Sometimes Pretty will be in his cage and will start banging, literally attacking, his toys and make this awful squawking noise. I read somewhere this is a cry for attention or that he is upset.

Whenever this happens me and my bf are usually watching tv, reading, playing video games or something. Pretty has already had out of cage time and has been put back in his cage because we are doing other things. I know he gets plenty of attention, more often than not if i'm home he is out of his cage.

Also I noticed that if i'm on the pc and he is on top of his cage he will attack the toys up there until i look over at him. then he will run to the corner of the cage thats closest to me and start singing. Its so cute but i want to make him feel better and not encourage the behavior because its quite loud when he's attacking the toys.

any similar experiences?


----------



## Seven11 (Feb 25, 2012)

Buddy will do this quite often 
http://www.youtube.com/watch?v=HLM6nSO-C-4&feature=g-upl&context=G2e6362fAUAAAAAAAAAA

I can't get her to stop but I know it's just an attention getter seeing how she's not ever hurt by it, Based on what I've learned through here If you don't want to encourage unpleasant behavior than don't pay attention to it and praise him when he acts the way you want him to.
Anyone can feel free to correct me if I'm wrong though.


----------



## MeanDonnaJean (Dec 3, 2011)

Indigobug1987 said:


> Sometimes Pretty will be in his cage and will start banging, literally attacking, his toys and make this awful squawking noise. I read somewhere this is a cry for attention or that he is upset.
> 
> any similar experiences?


You are absolutely correct. It IS attention-seekin' behavior. Zoey does the very same thing. The toy she likes to attack has 2 bells on top of it, so whenever I hear those darn bells ring-a-ding-dingin' like crazy (which is usually whenever I'm givin' my full attention to the other 2 birds but not her), I know she's pissed!

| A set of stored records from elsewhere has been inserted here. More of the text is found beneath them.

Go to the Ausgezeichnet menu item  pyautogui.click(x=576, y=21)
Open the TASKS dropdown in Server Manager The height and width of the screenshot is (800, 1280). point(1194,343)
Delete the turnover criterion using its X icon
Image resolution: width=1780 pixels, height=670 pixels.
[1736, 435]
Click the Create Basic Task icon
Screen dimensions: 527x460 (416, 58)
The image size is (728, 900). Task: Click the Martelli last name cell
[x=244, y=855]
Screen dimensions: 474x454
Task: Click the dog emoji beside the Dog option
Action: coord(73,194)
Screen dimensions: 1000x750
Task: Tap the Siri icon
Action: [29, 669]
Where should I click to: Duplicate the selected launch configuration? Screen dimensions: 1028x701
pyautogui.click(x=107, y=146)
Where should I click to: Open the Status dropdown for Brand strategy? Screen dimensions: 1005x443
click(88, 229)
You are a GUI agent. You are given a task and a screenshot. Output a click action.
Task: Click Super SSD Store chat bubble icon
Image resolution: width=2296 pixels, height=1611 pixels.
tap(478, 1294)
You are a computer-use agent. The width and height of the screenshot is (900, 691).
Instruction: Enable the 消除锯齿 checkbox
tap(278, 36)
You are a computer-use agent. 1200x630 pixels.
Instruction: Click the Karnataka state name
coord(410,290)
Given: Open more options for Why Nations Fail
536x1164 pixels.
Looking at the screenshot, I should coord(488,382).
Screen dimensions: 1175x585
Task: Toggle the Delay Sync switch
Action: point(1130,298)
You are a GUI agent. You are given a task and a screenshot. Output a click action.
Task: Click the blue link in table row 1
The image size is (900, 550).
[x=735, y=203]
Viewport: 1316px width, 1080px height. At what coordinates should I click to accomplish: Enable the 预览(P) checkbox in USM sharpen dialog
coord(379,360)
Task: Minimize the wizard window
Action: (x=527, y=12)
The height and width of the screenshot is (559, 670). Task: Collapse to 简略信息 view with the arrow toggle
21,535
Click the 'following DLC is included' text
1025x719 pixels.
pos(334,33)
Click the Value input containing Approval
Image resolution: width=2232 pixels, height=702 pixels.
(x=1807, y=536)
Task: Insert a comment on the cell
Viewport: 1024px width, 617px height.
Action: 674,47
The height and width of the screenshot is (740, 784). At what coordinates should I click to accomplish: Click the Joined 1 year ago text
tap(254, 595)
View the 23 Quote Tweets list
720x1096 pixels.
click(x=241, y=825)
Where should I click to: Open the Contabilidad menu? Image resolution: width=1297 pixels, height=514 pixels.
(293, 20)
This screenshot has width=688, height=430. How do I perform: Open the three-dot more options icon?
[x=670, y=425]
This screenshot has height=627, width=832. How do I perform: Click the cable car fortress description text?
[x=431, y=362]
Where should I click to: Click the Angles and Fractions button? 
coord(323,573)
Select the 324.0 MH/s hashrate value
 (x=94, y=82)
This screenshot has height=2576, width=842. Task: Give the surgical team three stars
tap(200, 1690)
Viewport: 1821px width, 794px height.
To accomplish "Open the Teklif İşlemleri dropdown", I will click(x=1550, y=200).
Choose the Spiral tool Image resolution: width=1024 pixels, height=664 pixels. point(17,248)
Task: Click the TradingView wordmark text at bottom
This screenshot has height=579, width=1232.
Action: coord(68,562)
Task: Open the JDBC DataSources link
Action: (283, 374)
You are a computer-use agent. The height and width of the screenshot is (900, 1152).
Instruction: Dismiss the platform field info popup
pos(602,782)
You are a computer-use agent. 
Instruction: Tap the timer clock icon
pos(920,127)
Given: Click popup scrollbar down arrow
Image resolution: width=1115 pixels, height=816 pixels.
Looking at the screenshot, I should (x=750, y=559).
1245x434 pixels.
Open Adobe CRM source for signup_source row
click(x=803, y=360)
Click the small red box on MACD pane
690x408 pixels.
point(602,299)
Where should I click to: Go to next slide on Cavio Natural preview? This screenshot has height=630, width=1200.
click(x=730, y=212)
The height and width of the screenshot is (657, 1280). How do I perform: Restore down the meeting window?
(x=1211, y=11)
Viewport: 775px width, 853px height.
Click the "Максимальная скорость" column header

Feisty lil' critters they are, ain't they? ;-)


----------



## Indigobug1987 (Feb 18, 2012)

Mine also attacks a toy with bells. maybe they choose these toys to make more noiese!


----------



## MyCricket (Aug 11, 2011)

Cricket does the same thing, but I don't think he is wanting attention, he is simply playing with his toys. He will sit there and peck at it and make a screeching noise for a while and then move on to doing something else and just ignores the 'offending' toy, haha, it's pretty funny to watch though!


----------